We have $$Alt(T)=\sum_{\sigma}sgn(\sigma)T^{\sigma}$$ As $T$ is symmetric we have $T^{\sigma}=T$ for all $\sigma$. So, we have $$Alt(T)=\sum_{\sigma}sgn(\sigma)T=T\sum_{\sigma}sgn(\sigma)$$ As no of odd permutations is same as that of no of odd permutations we have $\sum_{\sigma}sgn(\sigma)=0$ thus, $Alt(G)=0$.
Now, another question is, does the converse hold?
Suppose $Alt(T)=0$ do we have that $T$ is a symmetric tensor?
I see that this is true for $2$ tensor. Suppose $T$ is a $2$ tensor then,
$0=Alt(T)=sgn(1)T+sgn(1~2)T=T-T^{\sigma}$ implies that $T=T^{\sigma}$. Thus, $T$ is a symmetric tensor.
I am sure this is true for all $k$ tensors but i am unable to prove.
Do i have to go by contradiction or what... I am not able to guess some path..
Please provide some hints..
There is nice characterisation of tensors which $Alt(T)=0.$
It requires some work, but you can find it in Greub's Multilinear Algebra.
EDIT Explicit example
Consider space $V=(\mathbb{R}^2)^*.$ Then $3-$tensors in $V$ can be treated as multilinear maps $$T:\mathbb{R}^2\times\mathbb{R}^2\times\mathbb{R}^2\rightarrow\mathbb{R}.$$ Set $T$ by formula $$T((a,b),(c,d),(e,f))=ace+bde-acf-bdf.$$ Multilinear: easy to verify.

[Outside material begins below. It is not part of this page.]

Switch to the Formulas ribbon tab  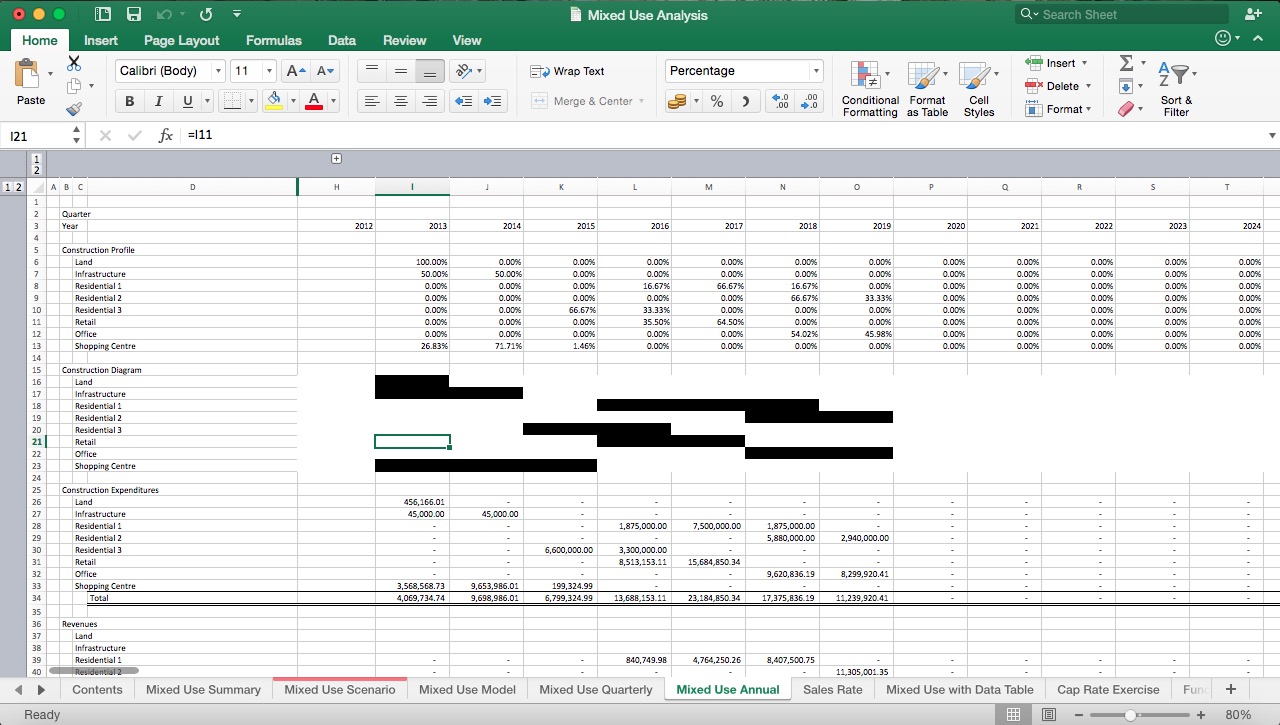coord(273,40)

Symmetric: Nope $$T((1,1),(1,1),(1,0))=2\neq 0=T((1,0),(1,1),(1,1))$$
$Alt(T)=0.$ Yes. See first that $$T((a,b),(c,d),(e,f))=T((c,d),(a,b),(e,f))$$ (this is the main idea, compare with the thm. in quotation above). In fact
$$T((a,b),(c,d),(e,f))=ace+bde-acf-bdf=cae+dbe-caf-dbf=T((c,d),(a,b),(e,f)).$$ Now $Atl(T)$ has $6$ elements. To permutation $\sigma=id$ corresponds $\gamma=(12),$ such that $$T^\sigma=T^\gamma\hspace{5pt}\text{and}\hspace{5pt}sgn(\sigma)=-sgn(\gamma).$$ Similarly to $\sigma=(13)$ you have $\gamma=(123)$ and to $\sigma=(23)$ you have $\gamma=(132).$ Hence the whole sum $Alt(T)$ cancels out.